#### Work required:
What lines in the following entries hold the word "button"? Copy each one.
Extracted data section start
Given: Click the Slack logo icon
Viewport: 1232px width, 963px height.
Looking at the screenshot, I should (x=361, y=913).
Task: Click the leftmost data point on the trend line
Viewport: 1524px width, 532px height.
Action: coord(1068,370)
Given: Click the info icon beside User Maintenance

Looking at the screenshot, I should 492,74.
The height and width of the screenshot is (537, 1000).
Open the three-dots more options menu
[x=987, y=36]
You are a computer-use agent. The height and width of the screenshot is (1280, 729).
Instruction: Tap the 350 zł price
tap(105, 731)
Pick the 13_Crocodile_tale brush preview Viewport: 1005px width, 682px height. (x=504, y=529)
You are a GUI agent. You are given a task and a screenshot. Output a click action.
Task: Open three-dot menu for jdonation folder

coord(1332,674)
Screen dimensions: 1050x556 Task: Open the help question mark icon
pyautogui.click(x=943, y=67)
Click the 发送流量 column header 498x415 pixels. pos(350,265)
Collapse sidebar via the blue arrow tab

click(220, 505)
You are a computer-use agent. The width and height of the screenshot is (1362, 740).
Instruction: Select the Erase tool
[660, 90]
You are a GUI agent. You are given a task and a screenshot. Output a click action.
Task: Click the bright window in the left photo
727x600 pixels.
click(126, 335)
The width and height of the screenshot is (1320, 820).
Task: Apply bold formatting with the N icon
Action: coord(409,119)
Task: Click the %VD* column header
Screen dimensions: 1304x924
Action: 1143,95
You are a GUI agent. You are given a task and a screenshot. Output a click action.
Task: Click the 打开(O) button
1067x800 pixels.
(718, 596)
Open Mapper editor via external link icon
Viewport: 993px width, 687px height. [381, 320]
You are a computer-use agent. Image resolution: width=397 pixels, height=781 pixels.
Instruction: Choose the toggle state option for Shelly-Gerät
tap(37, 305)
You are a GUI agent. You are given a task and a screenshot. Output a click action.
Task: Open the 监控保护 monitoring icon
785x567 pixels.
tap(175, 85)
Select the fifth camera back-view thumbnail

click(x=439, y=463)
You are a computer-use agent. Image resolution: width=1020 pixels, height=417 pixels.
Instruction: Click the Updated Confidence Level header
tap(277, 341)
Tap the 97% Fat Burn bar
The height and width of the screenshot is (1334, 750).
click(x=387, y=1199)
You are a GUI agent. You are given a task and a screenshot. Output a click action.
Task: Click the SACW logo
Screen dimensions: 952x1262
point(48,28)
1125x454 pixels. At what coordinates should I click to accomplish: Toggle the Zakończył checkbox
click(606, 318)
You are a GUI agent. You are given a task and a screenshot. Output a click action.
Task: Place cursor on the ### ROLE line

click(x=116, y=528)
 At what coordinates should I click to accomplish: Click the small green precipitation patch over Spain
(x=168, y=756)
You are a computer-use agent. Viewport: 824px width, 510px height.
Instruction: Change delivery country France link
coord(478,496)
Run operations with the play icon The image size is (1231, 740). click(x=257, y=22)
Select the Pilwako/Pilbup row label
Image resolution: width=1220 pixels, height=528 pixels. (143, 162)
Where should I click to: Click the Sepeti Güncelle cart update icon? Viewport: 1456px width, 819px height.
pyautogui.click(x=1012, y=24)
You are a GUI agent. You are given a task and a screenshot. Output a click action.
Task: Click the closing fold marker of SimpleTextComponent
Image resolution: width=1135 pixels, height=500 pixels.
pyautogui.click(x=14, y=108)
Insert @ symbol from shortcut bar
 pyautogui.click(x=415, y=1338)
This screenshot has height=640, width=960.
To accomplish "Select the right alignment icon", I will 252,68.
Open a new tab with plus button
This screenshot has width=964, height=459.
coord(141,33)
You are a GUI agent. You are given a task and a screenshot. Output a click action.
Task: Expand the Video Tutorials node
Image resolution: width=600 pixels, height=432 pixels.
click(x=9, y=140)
Extracted data section end
#### Exercise solution:
Task: Click the 打开(O) button
Open a new tab with plus button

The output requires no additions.